▸ **Required action 1**
Swap "capacitive sensor" for "capacitance probe" in the stretch of the mains current forum thread from "But that won't" through "therefore remain unknown.", and give that stretch back.

Robert Wall's picture

Re: Arduino measuring mains current

No. Sorry, it's a short answer and I know of no way to measure the current. The nearest I can think of is one of the many commercially available units that plug in to the mains socket and have a socket for the appliance.

If you only want an indication that current is flowing, then a Hall effect sensor might be able to pick up the field if it is closer to one conductor than the other. But even if it worked, I think that it would at be at best unreliable.

calypso_rae's picture

Re: Arduino measuring mains current

I believe that the Eco-Eye monitor picks up a voltage signal using foil that's wrapped around the live cable.  I wonder whether this approach might detect anything if fitted around all three cores? 

Or does everything just cancel out?

Robert Wall's picture

Re: Arduino measuring mains current

If you wrap a conducting foil around one conductor, you're making a capacitor. If you wrap a conducting foil around two conductors at different voltages, you're making a pair of capacitors, so I'd expect the voltage (unloaded, of course) to be about mid-way between the voltages of the two conductors. And by extension, if there are 3 conductors...

But that won't tell you anything about the current being carried by the conductors.

(I should have specified that you need an analogue Hall effect transducer - a switching digital one will almost certainly not experience enough field strength to operate.)

calypso_rae's picture

Re: Arduino measuring mains current

You did mention Hall effect sensors earlier, Robert.  I was just wondering if a capacitive sensor might be able to detect the alternating voltage in the Live core despite it being physically adjacent to the two 'earthy' ones. 

It seems that the answer is yes, but I was asking the wrong question.  Unless the load is switched on & off at the wall rather than at the appliance, the potentials of each individual cable core will not change.  The current that's being drawn by the load will therefore remain unknown.

▸ **Records provided**

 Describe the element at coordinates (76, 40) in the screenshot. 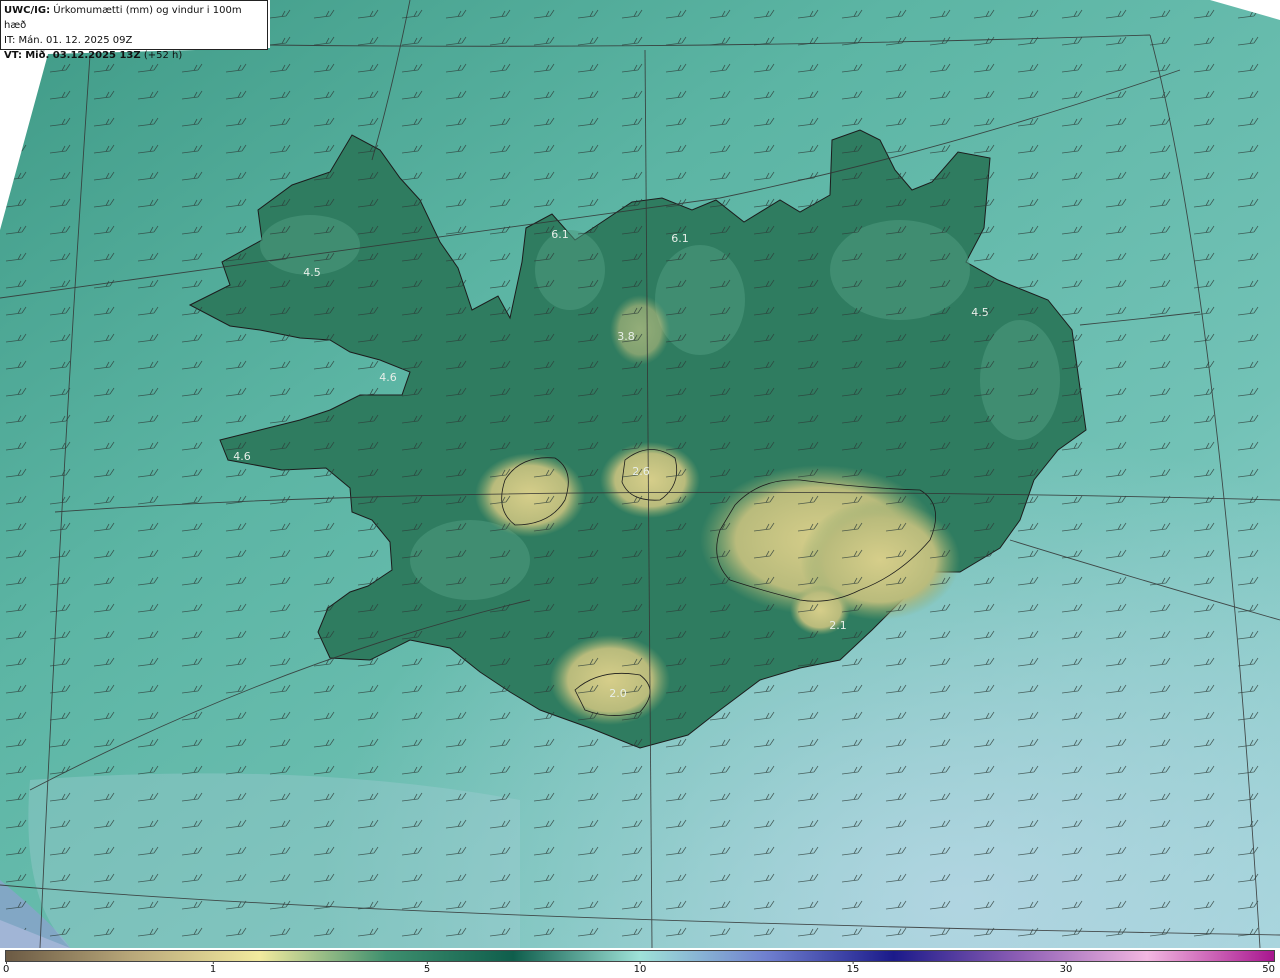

* * *

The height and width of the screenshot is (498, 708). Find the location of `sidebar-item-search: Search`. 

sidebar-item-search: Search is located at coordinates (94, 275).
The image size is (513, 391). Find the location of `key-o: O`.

---

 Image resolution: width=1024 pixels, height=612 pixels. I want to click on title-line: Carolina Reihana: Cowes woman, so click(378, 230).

▸ **Required action 2**
Please copy out the entries word for word, covering the stretch from the line that contains "The height and" through the line that contains "The image size".

▸ **Answer 1**
But that won't tell you anything about the current being carried by the conductors.

(I should have specified that you need an analogue Hall effect transducer - a switching digital one will almost certainly not experience enough field strength to operate.)

calypso_rae's picture

Re: Arduino measuring mains current

You did mention Hall effect sensors earlier, Robert.  I was just wondering if a capacitance probe might be able to detect the alternating voltage in the Live core despite it being physically adjacent to the two 'earthy' ones. 

It seems that the answer is yes, but I was asking the wrong question.  Unless the load is switched on & off at the wall rather than at the appliance, the potentials of each individual cable core will not change.  The current that's being drawn by the load will therefore remain unknown.

▸ **Answer 2**
The height and width of the screenshot is (498, 708). Find the location of `sidebar-item-search: Search`. 

sidebar-item-search: Search is located at coordinates (94, 275).
The image size is (513, 391). Find the location of `key-o: O`.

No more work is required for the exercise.